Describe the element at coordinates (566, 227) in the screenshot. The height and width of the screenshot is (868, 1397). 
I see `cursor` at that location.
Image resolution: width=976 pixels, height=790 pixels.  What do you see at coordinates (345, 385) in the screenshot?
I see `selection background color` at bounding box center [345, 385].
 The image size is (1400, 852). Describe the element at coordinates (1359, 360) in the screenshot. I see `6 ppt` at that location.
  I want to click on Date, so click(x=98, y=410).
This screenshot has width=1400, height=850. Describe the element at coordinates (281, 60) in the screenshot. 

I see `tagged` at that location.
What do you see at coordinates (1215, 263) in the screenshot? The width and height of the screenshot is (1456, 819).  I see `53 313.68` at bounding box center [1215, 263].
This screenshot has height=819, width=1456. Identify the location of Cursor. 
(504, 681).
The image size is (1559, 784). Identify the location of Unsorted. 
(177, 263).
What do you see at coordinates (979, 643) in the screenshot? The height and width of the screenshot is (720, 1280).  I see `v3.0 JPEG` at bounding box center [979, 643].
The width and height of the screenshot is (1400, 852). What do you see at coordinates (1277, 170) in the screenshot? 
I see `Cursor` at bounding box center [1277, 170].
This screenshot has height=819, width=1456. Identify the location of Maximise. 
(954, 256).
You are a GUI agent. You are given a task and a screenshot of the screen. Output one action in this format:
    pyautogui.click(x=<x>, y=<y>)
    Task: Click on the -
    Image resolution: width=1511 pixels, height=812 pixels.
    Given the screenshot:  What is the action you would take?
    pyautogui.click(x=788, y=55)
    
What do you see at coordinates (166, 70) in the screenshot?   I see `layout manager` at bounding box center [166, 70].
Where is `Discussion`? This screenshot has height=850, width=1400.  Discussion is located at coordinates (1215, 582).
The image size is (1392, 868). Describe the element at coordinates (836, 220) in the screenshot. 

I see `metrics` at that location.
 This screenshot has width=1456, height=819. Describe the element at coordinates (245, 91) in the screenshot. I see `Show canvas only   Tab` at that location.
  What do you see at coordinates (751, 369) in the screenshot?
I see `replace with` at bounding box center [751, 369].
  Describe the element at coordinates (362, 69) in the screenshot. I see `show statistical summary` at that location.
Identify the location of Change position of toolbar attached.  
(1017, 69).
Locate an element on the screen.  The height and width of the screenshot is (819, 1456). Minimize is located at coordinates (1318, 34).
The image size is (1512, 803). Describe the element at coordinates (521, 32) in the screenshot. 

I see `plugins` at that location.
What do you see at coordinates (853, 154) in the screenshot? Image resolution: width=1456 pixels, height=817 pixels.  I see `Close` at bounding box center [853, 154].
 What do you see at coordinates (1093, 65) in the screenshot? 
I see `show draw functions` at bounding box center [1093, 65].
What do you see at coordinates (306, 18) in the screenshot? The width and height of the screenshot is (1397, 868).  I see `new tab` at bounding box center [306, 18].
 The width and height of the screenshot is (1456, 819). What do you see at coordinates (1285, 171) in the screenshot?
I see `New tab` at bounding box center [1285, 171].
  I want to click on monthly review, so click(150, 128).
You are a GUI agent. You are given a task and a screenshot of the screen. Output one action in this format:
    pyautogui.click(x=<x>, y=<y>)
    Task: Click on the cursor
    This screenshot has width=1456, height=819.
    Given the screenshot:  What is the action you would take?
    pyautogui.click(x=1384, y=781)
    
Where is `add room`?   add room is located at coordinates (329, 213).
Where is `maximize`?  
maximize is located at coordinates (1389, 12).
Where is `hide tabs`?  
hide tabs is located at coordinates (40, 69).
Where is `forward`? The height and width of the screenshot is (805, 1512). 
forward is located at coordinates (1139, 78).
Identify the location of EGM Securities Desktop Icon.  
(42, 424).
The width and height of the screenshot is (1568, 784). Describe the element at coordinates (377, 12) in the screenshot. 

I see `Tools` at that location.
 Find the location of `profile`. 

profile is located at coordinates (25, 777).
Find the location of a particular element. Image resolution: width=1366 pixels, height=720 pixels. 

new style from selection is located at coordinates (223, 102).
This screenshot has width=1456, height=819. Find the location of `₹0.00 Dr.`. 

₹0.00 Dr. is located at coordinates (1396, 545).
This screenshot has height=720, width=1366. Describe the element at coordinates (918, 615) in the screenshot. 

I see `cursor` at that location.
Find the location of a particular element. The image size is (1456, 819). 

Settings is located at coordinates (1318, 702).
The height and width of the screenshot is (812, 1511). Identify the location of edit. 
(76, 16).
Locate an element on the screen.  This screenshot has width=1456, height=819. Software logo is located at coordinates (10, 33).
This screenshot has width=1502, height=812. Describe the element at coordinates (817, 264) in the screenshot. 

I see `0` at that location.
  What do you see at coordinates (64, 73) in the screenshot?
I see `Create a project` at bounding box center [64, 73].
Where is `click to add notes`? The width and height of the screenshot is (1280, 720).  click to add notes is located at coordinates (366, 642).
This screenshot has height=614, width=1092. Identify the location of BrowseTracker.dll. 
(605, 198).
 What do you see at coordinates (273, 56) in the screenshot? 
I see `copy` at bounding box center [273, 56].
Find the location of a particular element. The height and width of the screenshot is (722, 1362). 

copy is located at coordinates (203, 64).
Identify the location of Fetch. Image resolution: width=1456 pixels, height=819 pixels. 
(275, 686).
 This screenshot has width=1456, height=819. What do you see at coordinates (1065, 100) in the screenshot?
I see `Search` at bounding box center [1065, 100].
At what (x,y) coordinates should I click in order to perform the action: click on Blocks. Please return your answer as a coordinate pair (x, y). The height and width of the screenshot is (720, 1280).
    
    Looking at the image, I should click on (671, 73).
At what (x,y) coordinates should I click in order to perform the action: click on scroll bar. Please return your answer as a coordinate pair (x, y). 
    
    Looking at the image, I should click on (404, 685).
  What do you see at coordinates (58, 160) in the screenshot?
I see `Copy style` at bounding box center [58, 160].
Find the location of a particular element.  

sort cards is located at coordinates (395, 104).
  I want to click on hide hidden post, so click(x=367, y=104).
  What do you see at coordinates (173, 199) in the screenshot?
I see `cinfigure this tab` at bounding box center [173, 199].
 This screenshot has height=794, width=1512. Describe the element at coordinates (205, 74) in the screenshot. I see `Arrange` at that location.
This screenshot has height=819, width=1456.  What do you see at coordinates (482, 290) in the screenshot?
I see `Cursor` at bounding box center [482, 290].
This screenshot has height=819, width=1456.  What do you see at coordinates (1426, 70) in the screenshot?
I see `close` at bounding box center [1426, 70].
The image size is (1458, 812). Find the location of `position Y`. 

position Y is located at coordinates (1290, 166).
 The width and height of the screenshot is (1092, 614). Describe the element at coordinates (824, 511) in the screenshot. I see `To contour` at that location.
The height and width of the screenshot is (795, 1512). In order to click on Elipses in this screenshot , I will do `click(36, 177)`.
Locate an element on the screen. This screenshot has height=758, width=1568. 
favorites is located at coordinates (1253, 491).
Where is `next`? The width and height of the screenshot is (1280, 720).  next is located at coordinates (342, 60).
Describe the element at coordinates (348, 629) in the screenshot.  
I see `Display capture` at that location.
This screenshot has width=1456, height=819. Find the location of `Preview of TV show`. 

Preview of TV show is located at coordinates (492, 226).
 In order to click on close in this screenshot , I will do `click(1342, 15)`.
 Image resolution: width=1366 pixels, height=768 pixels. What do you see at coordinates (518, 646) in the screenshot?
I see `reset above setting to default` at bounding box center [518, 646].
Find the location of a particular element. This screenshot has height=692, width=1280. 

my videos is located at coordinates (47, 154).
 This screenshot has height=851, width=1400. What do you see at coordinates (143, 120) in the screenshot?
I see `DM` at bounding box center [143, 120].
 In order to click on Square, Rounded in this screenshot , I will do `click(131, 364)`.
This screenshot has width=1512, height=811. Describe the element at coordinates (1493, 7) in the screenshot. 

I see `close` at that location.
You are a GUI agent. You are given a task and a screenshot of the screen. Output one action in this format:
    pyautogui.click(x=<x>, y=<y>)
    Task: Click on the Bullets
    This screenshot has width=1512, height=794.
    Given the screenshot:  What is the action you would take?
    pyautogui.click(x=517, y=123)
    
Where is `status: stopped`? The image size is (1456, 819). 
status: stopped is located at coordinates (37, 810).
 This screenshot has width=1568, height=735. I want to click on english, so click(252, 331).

• [What needs to be done]: Please count the lines in the material above that contain the word "position", and reply with that number alone.

• [Solved problem]: 3